CARPE DIEM: The Public Service and the Minority Government - Institute on Governance

CARPE DIEM: The Public Service and the Minority Government

3 minute read

By Toby Fyfe, President, Institute on Governance

“The public service needs to be asking itself some serious questions to make sure that in the 21st Century world of significant social and economic upheaval, disruption and division, the public sector of the future is up to the task of serving the Canadian public.”

There is no shortage of analysis, conjecture and punditry assessing the outcome of the federal election and the challenges the Prime Minister will face forming and running a minority government.

What should the public service do in this situation?

Minority governments can accomplish great things. This one will have to: as the Prime Minister noted, Canadians expect action from all our politicians on key social and economic issues. They will not accept the political difficulties of a minority government as an excuse for failure.

From a governance perspective, the challenge can be articulated this way: citizens remain cynical about the ability of government – of all governments – to deliver, but nonetheless expect action. If this minority government does not succeed in meeting those expectations, trust in the ability of the public sector to accomplish things will continue to fall, with possible long-term implications for democratic stability.

This should matter to the public service. It is also an opportunity for it.

In the business-as-usual category, the public service will be working hard to ensure a smooth transition, editing materials and informing new ministers on their portfolios.

It should do more.

In the medium term, whether the issue is climate change, pipelines, federal-provincial relations, the Arctic, reconciliation or countless other divisive yet critical issues, the public service should take a leadership role in developing new, inventive, innovative, out-of-the-box options to help the new government find the common ground necessary for moving forward in this divisive and changing environment.

In the long-term, the public service needs to prepare a robust reform initiative to save its own relevance. This is more than about being better and faster. It is about asking some fundamental questions such as: what is the public policy role of a 21stcentury public service?
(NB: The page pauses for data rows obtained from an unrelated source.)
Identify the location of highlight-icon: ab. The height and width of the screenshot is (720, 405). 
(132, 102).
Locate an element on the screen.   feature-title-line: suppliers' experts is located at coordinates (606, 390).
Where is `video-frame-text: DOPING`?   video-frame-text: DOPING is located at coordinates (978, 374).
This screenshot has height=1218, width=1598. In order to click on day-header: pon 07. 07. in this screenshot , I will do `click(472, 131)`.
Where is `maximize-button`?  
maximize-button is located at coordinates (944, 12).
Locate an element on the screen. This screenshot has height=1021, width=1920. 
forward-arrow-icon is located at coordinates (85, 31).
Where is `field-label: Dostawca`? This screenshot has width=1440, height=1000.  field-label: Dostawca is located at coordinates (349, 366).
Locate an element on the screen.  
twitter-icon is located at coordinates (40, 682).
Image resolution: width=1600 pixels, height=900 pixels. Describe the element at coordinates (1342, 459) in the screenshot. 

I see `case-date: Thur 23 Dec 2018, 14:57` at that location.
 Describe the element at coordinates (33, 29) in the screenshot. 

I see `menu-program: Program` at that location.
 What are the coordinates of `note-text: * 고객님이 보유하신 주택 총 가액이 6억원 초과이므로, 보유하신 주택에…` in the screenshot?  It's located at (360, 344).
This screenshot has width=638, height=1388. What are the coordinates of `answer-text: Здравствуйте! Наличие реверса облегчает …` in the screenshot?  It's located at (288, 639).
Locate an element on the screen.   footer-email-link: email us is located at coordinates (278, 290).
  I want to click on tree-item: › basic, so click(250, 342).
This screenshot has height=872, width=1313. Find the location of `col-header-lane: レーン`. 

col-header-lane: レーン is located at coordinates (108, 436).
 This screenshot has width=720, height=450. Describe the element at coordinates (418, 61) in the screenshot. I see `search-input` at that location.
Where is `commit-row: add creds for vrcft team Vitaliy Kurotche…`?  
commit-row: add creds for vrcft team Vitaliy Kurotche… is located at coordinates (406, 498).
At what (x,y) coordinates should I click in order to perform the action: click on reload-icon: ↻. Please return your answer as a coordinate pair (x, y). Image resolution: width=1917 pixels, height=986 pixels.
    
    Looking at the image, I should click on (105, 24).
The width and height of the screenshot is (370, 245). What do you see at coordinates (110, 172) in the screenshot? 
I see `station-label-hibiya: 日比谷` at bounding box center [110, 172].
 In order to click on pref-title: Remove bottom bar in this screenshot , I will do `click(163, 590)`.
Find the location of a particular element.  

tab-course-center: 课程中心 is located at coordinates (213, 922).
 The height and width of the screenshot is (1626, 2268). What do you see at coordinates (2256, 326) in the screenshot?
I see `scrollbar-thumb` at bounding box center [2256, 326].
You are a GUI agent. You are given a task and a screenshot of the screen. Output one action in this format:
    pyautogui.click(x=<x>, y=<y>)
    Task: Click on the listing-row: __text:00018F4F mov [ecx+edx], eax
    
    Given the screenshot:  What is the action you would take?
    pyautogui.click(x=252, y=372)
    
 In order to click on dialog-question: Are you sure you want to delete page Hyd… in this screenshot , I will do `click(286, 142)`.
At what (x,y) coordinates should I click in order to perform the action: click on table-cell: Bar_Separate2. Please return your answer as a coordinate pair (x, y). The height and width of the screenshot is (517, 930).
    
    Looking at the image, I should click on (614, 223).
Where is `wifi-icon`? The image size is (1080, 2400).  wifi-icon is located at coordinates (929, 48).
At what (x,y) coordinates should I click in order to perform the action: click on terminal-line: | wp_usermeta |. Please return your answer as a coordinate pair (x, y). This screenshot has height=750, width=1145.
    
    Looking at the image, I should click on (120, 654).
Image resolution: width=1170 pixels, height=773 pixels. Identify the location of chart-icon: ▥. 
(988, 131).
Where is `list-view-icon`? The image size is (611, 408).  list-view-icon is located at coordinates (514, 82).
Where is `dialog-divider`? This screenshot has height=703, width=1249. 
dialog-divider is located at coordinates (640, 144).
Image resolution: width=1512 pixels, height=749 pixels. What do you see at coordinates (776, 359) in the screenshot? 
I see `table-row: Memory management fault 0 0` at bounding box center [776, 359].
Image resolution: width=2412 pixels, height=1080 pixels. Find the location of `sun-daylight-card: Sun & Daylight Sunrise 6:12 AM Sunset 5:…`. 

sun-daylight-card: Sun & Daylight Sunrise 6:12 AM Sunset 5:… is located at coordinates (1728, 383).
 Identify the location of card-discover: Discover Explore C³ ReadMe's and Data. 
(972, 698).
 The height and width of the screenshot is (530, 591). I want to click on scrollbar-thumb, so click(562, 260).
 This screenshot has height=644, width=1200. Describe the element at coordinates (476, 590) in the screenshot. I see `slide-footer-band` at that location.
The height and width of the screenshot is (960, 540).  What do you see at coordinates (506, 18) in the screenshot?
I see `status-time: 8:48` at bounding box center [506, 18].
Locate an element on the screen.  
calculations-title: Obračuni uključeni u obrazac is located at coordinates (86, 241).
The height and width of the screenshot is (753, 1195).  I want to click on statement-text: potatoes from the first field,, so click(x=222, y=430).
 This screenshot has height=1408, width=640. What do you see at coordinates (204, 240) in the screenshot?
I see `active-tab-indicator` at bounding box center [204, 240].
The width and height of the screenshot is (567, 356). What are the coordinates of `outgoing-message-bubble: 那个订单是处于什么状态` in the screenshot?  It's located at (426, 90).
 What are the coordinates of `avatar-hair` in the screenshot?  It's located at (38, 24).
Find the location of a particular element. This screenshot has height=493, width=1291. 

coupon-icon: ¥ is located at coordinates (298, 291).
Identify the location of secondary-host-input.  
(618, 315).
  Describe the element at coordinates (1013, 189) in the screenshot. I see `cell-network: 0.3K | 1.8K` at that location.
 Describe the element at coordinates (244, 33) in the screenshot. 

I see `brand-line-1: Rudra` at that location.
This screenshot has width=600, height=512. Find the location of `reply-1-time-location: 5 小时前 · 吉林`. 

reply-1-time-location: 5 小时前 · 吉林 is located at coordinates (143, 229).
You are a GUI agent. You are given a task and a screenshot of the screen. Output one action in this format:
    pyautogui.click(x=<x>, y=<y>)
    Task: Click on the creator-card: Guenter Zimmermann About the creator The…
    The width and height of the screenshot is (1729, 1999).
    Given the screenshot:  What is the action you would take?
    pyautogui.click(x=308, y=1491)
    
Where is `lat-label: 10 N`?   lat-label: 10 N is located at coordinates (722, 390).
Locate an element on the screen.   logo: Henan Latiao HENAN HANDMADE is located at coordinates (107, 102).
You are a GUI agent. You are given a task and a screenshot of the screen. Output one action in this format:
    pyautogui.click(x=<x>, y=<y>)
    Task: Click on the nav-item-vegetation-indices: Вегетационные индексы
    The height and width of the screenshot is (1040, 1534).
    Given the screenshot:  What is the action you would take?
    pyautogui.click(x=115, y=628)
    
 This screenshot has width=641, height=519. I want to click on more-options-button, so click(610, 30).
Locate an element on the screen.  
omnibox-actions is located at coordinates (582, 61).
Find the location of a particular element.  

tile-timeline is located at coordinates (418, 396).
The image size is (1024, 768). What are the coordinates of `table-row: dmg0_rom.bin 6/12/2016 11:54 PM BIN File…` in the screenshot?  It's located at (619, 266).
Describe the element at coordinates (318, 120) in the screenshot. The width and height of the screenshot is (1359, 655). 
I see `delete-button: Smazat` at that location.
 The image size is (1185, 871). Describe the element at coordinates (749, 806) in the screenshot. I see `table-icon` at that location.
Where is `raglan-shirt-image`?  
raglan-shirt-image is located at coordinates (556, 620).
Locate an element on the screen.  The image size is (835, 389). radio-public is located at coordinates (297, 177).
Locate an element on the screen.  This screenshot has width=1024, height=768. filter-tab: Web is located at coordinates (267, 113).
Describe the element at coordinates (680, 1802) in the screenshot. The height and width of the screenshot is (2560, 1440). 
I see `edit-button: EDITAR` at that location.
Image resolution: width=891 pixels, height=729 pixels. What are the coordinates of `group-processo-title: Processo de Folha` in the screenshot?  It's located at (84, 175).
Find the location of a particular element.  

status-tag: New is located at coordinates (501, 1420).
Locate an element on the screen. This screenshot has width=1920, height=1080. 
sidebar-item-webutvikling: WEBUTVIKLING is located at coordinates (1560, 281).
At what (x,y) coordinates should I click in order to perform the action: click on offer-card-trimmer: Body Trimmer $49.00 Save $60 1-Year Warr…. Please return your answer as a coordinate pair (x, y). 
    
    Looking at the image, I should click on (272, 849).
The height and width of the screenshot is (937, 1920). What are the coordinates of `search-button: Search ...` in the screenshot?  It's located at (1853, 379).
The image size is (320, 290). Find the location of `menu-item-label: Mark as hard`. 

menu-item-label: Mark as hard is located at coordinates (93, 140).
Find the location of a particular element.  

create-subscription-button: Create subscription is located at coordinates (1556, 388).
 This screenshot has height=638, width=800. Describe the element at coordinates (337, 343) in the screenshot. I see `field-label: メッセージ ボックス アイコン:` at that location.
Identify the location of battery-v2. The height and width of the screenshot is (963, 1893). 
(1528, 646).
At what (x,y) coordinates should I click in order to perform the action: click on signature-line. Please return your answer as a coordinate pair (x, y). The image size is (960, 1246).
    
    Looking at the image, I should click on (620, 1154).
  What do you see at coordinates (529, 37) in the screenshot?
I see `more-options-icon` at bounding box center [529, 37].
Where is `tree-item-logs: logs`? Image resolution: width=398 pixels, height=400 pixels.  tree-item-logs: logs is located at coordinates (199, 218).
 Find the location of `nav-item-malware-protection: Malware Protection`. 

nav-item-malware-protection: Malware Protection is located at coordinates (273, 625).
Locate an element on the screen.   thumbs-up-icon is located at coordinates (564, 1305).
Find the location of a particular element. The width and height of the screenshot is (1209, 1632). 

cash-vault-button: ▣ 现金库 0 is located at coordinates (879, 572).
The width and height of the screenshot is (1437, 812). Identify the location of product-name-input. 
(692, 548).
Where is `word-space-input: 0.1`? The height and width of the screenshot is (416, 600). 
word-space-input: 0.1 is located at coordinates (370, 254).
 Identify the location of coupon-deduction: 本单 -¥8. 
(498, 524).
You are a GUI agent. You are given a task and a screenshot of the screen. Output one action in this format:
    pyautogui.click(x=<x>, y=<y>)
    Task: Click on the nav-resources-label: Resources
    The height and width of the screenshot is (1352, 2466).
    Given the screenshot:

How should risk be defined in and by a 21stcentury public service? How will a 21stcentury public service convince Canadians and politicians that it matters?

In short, the public service needs to be asking itself some serious questions to make sure that in the 21stcentury world of significant social and economic upheaval, disruption and division, the public sector of the future is up to the task of serving the Canadian public.

The then-Clerk of the Privy Council bragged in his 26thAnnual Report of March 2019 that “Canada’s federal public servants have been working hard to support their ministers in addressing…important shifts.” The challenge for the public service is to make sure it can continue to do so.